• SELECTED EXCERPT:
§ §

Tuesday, October 23, 2012

Traveling in the Third World

Traveling here is not necessarily the easiest thing that I have ever done in my entire life. But I feel like that is to be expected since I am in the Peace Corps and all, but I just feel like it is time to paint a picture of my traveling patterns. The reason I feel it is necessary now is because when my mother came to visit we went to my site and she asked me if I thought we were going to the end of the world. She was pretty sure we were traveling to another country by the time we reached my site. I on the other hand am so used to it that I barely think about the fact that it is 6 hours from my site to my regional capital. That would be like if you lived in Los Angeles and had to drive up to San Francisco every time you wanted to check your mail or go out dancing. Don’t worry there is a grocery store only 4 hours away from me. Easy peezy.

§ §

• GIVEN DATA:

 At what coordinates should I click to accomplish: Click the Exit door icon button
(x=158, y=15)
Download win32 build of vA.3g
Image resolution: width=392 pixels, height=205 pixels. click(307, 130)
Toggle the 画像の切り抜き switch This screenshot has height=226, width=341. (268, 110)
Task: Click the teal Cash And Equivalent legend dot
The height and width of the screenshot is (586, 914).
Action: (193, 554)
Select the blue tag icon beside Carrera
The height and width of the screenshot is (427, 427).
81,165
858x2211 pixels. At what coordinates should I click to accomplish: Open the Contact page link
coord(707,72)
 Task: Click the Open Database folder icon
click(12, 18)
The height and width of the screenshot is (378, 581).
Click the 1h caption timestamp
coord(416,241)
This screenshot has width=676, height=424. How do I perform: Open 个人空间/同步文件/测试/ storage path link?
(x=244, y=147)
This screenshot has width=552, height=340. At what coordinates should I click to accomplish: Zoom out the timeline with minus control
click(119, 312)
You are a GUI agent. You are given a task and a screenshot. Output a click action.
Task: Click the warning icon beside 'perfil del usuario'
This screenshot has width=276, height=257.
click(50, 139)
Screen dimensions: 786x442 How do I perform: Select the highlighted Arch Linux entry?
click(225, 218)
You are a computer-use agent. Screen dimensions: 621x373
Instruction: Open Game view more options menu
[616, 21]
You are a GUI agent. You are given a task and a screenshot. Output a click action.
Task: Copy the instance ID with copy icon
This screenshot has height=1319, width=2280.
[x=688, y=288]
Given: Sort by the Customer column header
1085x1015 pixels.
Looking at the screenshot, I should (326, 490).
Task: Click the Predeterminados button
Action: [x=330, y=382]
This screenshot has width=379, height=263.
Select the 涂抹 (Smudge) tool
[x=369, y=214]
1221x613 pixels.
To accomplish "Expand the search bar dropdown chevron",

§ §

• SET PROBLEM:
Repeat the passage of the post on traveling in the Third World word for word, starting at "Traveling in the" and ending at "me. Easy peezy.".

• RESULT FOR THIS TASK:
Traveling in the Third World

Traveling here is not necessarily the easiest thing that I have ever done in my entire life. But I feel like that is to be expected since I am in the Peace Corps and all, but I just feel like it is time to paint a picture of my traveling patterns. The reason I feel it is necessary now is because when my mother came to visit we went to my site and she asked me if I thought we were going to the end of the world. She was pretty sure we were traveling to another country by the time we reached my site. I on the other hand am so used to it that I barely think about the fact that it is 6 hours from my site to my regional capital. That would be like if you lived in Los Angeles and had to drive up to San Francisco every time you wanted to check your mail or go out dancing. Don’t worry there is a grocery store only 4 hours away from me. Easy peezy.